The Certificate of Amendment
will only become effective after completion of regulatory review by FINRA and the SEC, and filing the Certificate of Amendment with the
Utah Secretary of State. The market effective date of the reverse split may be delayed thereby. Accordingly, the Company will advise
and update stockholders in press releases and on Form 8-K.
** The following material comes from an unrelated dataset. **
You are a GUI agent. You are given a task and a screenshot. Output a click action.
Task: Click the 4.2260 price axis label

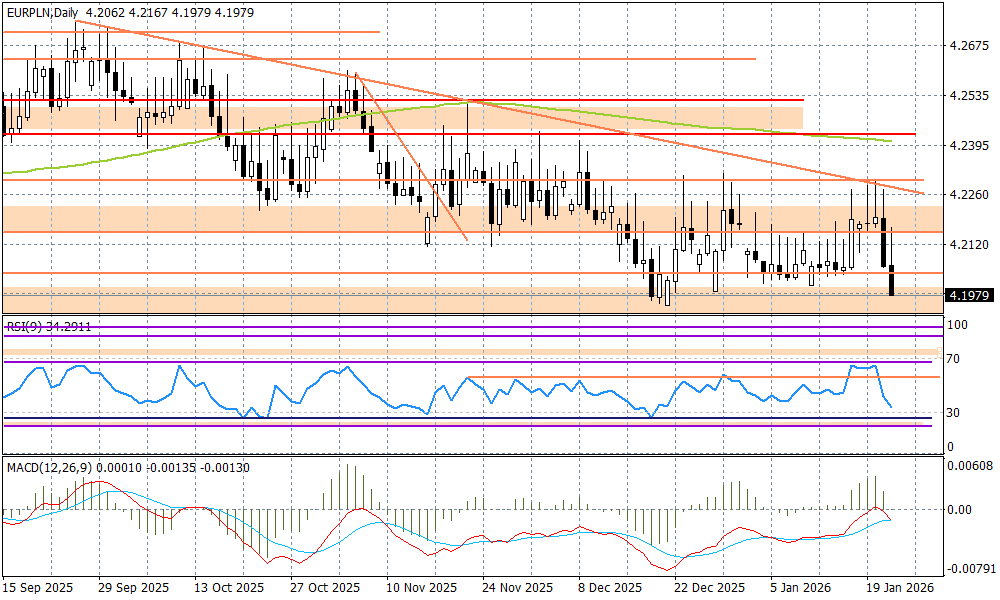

AUTHORIZATION BY THE BOARD OF DIRECTORS
AND THE MAJORITY STOCKHOLDERS
Under the Revised Utah
Business Corporations Act and the Company’s Bylaws, any action that can be taken at an annual or special meeting of stockholders
may be taken without a meeting, without prior notice and without a vote if the holders of outstanding stock having not less than the
minimum number of votes necessary to authorize or take such action at a meeting at which all shares entitled to vote thereon were present
and voted consent to such action in writing. As the holders of the Company’s Common Stock are entitled to vote on such matters,
approval of the Amendment required the approval of a majority of the Company’s outstanding voting rights. As of December 13, 2022,
the Company had 18,701,074,966 shares of common stock issued and outstanding with the holders thereof being entitled to cast one vote
per share. On the voting record date, our director and president, Mr. Jesus Quintero, owns 2,000,000 shares of the Company's Class B
Preferred Stock. The Class B Preferred Stock has one thousand (1,000) times that number of votes on all matters submitted to the shareholders
that is equal to the number of shares of common stock issued and outstanding (rounded to the nearest whole number), at the record date
for the determination of the shareholders entitled to vote on such matters or, if no such record date is established, at the date such
vote is taken or any written consent of such shareholders is affected. Thus, through his holding of Series B Preferred Stock, our controlling
shareholder, Jesus M. Quintero, can cast a controlling vote on any decision regarding corporate actions under Utah law.
We have obtained all
necessary corporate approvals in connection with the Amendment. We are not seeking written consents from any other stockholder, and the
other stockholders will not be given an opportunity to vote with respect to the actions described in this Information Statement, as no
meeting or special meeting of the stockholders will be required. This Information Statement is furnished solely for the purposes of advising
stockholders of the action approved by the Written Consent and giving stockholders notice of the Amendment as required by the Revised
Utah Business Corporations Act and the Exchange Act.
As the Amendment was
approved by the Written Consent, there will be no stockholders’ meeting, and representatives of the principal accountants for the
current year and for the most recently completed fiscal year will not have the opportunity to make a statement, if they desire to do
so, and will not be available to respond to appropriate questions from our stockholders.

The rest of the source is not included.